■ Activity
This task is to restate all of the entries exactly.

Dataset extract Start Marker

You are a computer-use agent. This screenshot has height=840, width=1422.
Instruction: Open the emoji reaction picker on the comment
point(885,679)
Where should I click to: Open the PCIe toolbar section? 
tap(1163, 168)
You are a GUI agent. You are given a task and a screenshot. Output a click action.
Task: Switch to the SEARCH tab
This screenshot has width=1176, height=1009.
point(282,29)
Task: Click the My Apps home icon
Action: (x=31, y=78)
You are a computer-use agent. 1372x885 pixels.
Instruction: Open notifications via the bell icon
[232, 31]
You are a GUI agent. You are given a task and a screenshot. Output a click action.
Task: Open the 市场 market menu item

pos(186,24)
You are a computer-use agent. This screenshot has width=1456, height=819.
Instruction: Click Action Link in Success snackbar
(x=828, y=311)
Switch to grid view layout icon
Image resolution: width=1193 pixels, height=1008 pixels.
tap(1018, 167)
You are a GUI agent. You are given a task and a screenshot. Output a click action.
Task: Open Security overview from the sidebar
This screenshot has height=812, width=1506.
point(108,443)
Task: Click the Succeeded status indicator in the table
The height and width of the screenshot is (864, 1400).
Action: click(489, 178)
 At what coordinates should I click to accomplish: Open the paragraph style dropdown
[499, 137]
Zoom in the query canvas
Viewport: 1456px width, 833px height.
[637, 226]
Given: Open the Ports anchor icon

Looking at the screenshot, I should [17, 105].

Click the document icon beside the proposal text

Dataset extract End Marker

■ Answer to this problem
You are a computer-use agent. This screenshot has height=840, width=1422.
Instruction: Open the emoji reaction picker on the comment
point(885,679)
Where should I click to: Open the PCIe toolbar section? 
tap(1163, 168)
You are a GUI agent. You are given a task and a screenshot. Output a click action.
Task: Switch to the SEARCH tab
This screenshot has width=1176, height=1009.
point(282,29)
Task: Click the My Apps home icon
Action: (x=31, y=78)
You are a computer-use agent. 1372x885 pixels.
Instruction: Open notifications via the bell icon
[232, 31]
You are a GUI agent. You are given a task and a screenshot. Output a click action.
Task: Open the 市场 market menu item

pos(186,24)
You are a computer-use agent. This screenshot has width=1456, height=819.
Instruction: Click Action Link in Success snackbar
(x=828, y=311)
Switch to grid view layout icon
Image resolution: width=1193 pixels, height=1008 pixels.
tap(1018, 167)
You are a GUI agent. You are given a task and a screenshot. Output a click action.
Task: Open Security overview from the sidebar
This screenshot has height=812, width=1506.
point(108,443)
Task: Click the Succeeded status indicator in the table
The height and width of the screenshot is (864, 1400).
Action: click(489, 178)
 At what coordinates should I click to accomplish: Open the paragraph style dropdown
[499, 137]
Zoom in the query canvas
Viewport: 1456px width, 833px height.
[637, 226]
Given: Open the Ports anchor icon

Looking at the screenshot, I should [17, 105].

Click the document icon beside the proposal text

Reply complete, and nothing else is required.